In [None]:
# Fist install the library
#%pip install aepy

In [None]:
import numpy as np

from sklearn.metrics import accuracy_score
from keras_core import utils

from aepy.data.datasets import load_MNIST
from aepy.data.utils import evaluate, display_diff, add_noise
from aepy.models.ae.ae_model import AE
from aepy.models.base.default_architectures import VanillaEncoder, VanillaDecoder
from aepy.pipelines.training import TrainingPipeline

Download and preprocess the dataset. In this example, the selected dataset is the well-known MNIST composed of handwritten number images.

In [None]:
# Load MNIST dataset
x_train, y_train, x_test, y_test = load_MNIST(persistant=True)

# Obtaint number of clasess
n_classes = len(set(y_train))

# Convert labels to categorical
y_train = utils.to_categorical(y_train, n_classes)
y_test = utils.to_categorical(y_test, n_classes)

Since we want to train a denoising autoencoder, we also need to add some noise to the images.
The noise factor should be a float between 0 and 1.

In [None]:
# Add noise to the train and test data
x_train_noisy = add_noise(x_train, noise_factor=0.4)
x_test_noisy = add_noise(x_test, noise_factor=0.4)

x_train = x_train.reshape(x_train.shape[0], -1)
x_train_noisy = x_train_noisy.reshape(x_train_noisy.shape[0], -1)
x_test = x_test.reshape(x_test.shape[0], -1)
x_test_noisy = x_test_noisy.reshape(x_test_noisy.shape[0], -1)
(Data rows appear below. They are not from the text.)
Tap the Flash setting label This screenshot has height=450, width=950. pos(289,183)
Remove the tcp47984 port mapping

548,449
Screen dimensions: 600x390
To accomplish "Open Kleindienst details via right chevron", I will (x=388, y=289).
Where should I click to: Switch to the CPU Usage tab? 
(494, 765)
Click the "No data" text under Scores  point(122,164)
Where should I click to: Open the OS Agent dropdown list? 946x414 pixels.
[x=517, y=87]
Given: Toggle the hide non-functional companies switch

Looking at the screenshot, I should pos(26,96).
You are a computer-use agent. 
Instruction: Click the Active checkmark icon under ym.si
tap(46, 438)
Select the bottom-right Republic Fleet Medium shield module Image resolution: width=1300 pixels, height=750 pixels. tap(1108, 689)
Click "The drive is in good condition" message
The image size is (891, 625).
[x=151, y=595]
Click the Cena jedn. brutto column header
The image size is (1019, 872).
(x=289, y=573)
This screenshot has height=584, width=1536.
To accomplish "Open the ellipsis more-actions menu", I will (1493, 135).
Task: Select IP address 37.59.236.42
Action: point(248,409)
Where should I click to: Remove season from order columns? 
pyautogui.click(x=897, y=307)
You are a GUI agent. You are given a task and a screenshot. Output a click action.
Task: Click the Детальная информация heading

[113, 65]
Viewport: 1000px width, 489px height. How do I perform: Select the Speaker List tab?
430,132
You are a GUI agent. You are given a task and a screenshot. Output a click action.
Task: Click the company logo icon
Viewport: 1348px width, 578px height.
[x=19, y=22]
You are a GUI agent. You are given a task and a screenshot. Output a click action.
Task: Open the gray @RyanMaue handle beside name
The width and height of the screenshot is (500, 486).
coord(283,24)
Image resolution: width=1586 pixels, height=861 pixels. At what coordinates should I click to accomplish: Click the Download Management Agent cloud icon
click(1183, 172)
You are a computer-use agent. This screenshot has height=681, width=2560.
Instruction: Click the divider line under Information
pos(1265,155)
Compose the dictionaries to feed the autoencoder during training and evaluation phase.
Note in train how the train labels correspond to the original MNIST images (without noise).

In [None]:
train_data = dict(data=x_train_noisy.astype(float), labels=x_train)
test_data = dict(data=x_test_noisy.astype(float), labels=y_test)

Since the denoising autoencoder in structure is a normal autoencoder (only its functionality varies), the encoder and decoder are the vanilla ones, you can specify the depth and number of neurons per layer in each using the layers_conf parameter.

In [None]:
# Model creation
model = AE(input_dim=(x_train_noisy.shape[0], x_train_noisy.shape[1]), 
            latent_dim=2, encoder=VanillaEncoder, decoder=VanillaDecoder, layers_conf=[64, 32])

Define the training pipeline. There you can fix some hyperparameters realted to the training phase of the autoencoder, like learning rate, bath size, numer of epochs, etc

In [None]:
pipe = TrainingPipeline(name='training_pipeline',
                        model=model, num_epochs=10)

trained_model = pipe(train_data=train_data)

Evaluation phase using test data

In [None]:
y_hat = trained_model.predict(test_data)

Finally the original images with noise can be graphically compared with the output images of the autoencoder.

In [None]:
display_diff(x_test_noisy, y_hat['recon'])